名誉教授コラム

もし太陽が西からのぼったら、私は逆立ちをする

山岸明彦

 私は逆立ちができない。しかし、気にすることはない。太陽が西からのぼることはないので、逆立ちをする必要はない。辞書を引いてみて欲しい、「西は太陽が沈む方向」とある。したがって世の中のすべての辞書を書き換えない限り、太陽は西からのぼらない。

命題の真偽

命題とは、客観的に正しいか、正しくないかを判断できる文章のことをいう。命題は、主に、「もし何々ならば、何々である」の形式で表現される。命題は正しければ「真」、間違っていれば「偽」という。そして、仮定が間違っていて「もし何々ならば」という部分が「偽」の場合、その命題は必ず「真」になる。

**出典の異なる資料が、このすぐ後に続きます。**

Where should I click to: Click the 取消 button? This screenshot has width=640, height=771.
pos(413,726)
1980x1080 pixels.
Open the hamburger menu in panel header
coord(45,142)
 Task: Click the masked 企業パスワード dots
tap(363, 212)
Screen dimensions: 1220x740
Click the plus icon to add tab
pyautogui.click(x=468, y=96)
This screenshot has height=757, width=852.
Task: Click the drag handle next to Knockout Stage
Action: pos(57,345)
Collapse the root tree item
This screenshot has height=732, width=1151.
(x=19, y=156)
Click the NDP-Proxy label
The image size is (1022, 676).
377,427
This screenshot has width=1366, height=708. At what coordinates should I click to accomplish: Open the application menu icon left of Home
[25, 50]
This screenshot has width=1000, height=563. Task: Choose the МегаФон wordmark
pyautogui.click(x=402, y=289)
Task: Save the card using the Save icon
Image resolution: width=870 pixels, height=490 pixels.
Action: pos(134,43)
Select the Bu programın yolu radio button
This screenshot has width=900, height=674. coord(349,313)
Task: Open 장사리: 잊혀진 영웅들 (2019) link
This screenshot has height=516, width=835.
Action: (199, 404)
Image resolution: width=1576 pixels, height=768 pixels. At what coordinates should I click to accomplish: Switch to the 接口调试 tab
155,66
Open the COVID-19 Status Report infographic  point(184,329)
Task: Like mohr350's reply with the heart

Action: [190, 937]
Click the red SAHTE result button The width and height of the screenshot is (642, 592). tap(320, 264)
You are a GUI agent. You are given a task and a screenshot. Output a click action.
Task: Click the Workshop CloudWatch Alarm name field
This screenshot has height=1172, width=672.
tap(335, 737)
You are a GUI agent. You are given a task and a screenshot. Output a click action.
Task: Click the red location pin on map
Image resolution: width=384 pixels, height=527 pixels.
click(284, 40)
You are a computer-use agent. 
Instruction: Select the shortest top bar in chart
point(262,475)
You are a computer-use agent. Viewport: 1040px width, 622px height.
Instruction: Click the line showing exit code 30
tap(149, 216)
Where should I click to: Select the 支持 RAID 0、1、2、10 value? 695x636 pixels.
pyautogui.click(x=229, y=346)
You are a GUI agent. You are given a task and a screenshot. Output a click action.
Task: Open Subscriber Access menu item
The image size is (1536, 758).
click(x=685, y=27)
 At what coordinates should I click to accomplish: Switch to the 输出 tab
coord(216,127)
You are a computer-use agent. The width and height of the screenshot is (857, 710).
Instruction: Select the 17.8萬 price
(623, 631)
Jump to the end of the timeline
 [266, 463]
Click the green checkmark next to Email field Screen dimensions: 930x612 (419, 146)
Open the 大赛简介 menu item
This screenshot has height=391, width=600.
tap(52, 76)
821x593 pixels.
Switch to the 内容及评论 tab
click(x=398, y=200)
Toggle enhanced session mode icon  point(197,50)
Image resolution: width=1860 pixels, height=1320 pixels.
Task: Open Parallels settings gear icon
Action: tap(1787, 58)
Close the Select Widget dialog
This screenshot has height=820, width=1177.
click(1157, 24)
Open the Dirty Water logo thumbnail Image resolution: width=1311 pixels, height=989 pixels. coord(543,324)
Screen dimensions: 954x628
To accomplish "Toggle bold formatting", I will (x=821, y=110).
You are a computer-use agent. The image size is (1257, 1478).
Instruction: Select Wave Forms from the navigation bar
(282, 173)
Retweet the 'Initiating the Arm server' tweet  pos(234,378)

このコラムの表題でも「もし太陽がのぼったら」という部分が「偽」なので、そのあとに何をつけても正しい命題になる。つまり、「もし太陽が西からのぼったら、私は逆立ちをする」は正しい命題である。

地球の自転が止まったら、大災害になるだろう

地球の自転がとまると、太陽を向いている側は高温になり、太陽の反対側では低温になる。高温側は低気圧になり、低温側は高気圧になる。高気圧から低気圧に向かって暴風が吹き込むので、地球の全球に暴風が吹き荒れることになる。

実際、地球の自転は地球が誕生したころから遅くなり続けている。地球が誕生した46億年前、1日は5時間しかなかった。今も自転は遅くなり続けているが、安心して欲しい。地球の自転がとまることを心配する必要は無い。自転が遅くなる程度は微々たるもので、今から数十億年後まで自転がとまることはない。

なにかが起きる可能性の大きさが問題

つまり、何か大変な問題が起きると予想されるときに、問題になるのはそれがどれくらいの確率で起きるのかということである。今、地球の自転がとまる可能性はない。むしろ、今進行中の温暖化が止まらないことを心配した方が良い。

もし重症度が上がったならば

ウイルスは変異を繰り返す。これはよく知られている。ウイルスの変異によって感染性は高くなる。これもよく知られている。ところが、ウイルスの変異によって重症度が高まることは知られていない。

カミュのペストに書かれている黒死病はウイルス病では無いが、感染が始まった初期には致死率100%の病気であった。感染の広がりと共に、感染しても快復する患者が出始めた。エイズは感染が始まった初期には致死の病であったが、やがて生存する患者が出始めた。

1918年に誕生したインフルエンザウイルスによってスペイン風邪が引き起こされ、世界中で2000 万~ 5000 万人の命が奪われた。その後、ウイルスは変異して毒性が弱まり、ヒト集団にも適応免疫が生じて、その後大流行は続かなかった (細胞の分子生物学 第6版 2017年 ニュートンプレス)。

今回の新型コロナウイルスも世界および日本を含む11カ国で、致死率が低下している(Horita, N.,  Fukumoto, T.  2022,  J.  Med.  Virol.,  95: e28231)。その理由は、ワクチン接種のひろがりや治療の効果、感染による免疫獲得、ウイルス自体の弱毒化などの複合的効果と推測されている。

進化学からすれば、これは自然なできごとである。ヒト以外の宿主のウイルスが変異してヒトに感染する様になると、ヒトは抗体を持たないため、重篤な症状を起こす。その後ウイルスは変異し、変異した様々なウイルスの中で、感染性の高いウイルスがより広がる。

一方、この進化の仕組みに重症度が高くなる要素はない。ウイルスの重症度が高くなると、入院する可能性が高くなり、感染を広げる確率は下がる。重症度が高くなった変異型は広がりにくい。逆に症状が軽い患者は外を出歩き感染を広げる可能性が高い。

もし重症度が上がったならば大変だ

もちろん、もし重症度が上がったら大変である。これは専門家にいちいち指摘してもらう必要はない。だれでも分かる。重症度があがったら大変に決まっている。問題は、重症度があがる可能性がどれくらいあるかということだ。

「もし何々なら」という文章に出会ったら、「もし何々なら」の部分に注意する必要がある。その可能性がどれくらいあるのかが重要だからである。